* **Problem to work on**
Reproduce the data below, substituting "Goal" for every "Given" and changing nothing else.

* **Task data**
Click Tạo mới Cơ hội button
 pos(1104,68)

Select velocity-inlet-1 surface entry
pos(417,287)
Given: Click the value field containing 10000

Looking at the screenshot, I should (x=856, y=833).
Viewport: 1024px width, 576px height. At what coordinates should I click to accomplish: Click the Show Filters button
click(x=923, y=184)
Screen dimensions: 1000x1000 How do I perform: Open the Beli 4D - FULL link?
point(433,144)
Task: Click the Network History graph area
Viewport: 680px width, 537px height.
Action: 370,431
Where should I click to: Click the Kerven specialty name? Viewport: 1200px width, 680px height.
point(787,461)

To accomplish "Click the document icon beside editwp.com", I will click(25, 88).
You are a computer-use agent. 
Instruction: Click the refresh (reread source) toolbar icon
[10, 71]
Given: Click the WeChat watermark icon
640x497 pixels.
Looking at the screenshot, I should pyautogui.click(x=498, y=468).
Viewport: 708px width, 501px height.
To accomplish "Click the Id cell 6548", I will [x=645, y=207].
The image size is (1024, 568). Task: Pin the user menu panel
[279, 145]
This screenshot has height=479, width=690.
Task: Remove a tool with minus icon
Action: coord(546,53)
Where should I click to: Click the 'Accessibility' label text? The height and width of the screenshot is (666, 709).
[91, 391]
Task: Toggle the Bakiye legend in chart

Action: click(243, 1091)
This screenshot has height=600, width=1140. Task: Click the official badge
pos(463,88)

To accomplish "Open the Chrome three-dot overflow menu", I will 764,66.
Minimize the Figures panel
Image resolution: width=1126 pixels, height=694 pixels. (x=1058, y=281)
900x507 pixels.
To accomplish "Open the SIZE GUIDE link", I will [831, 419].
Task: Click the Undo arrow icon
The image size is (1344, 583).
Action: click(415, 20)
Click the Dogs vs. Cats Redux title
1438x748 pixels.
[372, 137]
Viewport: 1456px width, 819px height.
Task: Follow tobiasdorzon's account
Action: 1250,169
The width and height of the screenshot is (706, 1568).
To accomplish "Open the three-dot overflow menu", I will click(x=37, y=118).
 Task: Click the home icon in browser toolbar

* **Answer**
Click Tạo mới Cơ hội button
 pos(1104,68)

Select velocity-inlet-1 surface entry
pos(417,287)
Goal: Click the value field containing 10000

Looking at the screenshot, I should (x=856, y=833).
Viewport: 1024px width, 576px height. At what coordinates should I click to accomplish: Click the Show Filters button
click(x=923, y=184)
Screen dimensions: 1000x1000 How do I perform: Open the Beli 4D - FULL link?
point(433,144)
Task: Click the Network History graph area
Viewport: 680px width, 537px height.
Action: 370,431
Where should I click to: Click the Kerven specialty name? Viewport: 1200px width, 680px height.
point(787,461)

To accomplish "Click the document icon beside editwp.com", I will click(25, 88).
You are a computer-use agent. 
Instruction: Click the refresh (reread source) toolbar icon
[10, 71]
Goal: Click the WeChat watermark icon
640x497 pixels.
Looking at the screenshot, I should pyautogui.click(x=498, y=468).
Viewport: 708px width, 501px height.
To accomplish "Click the Id cell 6548", I will [x=645, y=207].
The image size is (1024, 568). Task: Pin the user menu panel
[279, 145]
This screenshot has height=479, width=690.
Task: Remove a tool with minus icon
Action: coord(546,53)
Where should I click to: Click the 'Accessibility' label text? The height and width of the screenshot is (666, 709).
[91, 391]
Task: Toggle the Bakiye legend in chart

Action: click(243, 1091)
This screenshot has height=600, width=1140. Task: Click the official badge
pos(463,88)

To accomplish "Open the Chrome three-dot overflow menu", I will 764,66.
Minimize the Figures panel
Image resolution: width=1126 pixels, height=694 pixels. (x=1058, y=281)
900x507 pixels.
To accomplish "Open the SIZE GUIDE link", I will [831, 419].
Task: Click the Undo arrow icon
The image size is (1344, 583).
Action: click(415, 20)
Click the Dogs vs. Cats Redux title
1438x748 pixels.
[372, 137]
Viewport: 1456px width, 819px height.
Task: Follow tobiasdorzon's account
Action: 1250,169
The width and height of the screenshot is (706, 1568).
To accomplish "Open the three-dot overflow menu", I will click(x=37, y=118).
 Task: Click the home icon in browser toolbar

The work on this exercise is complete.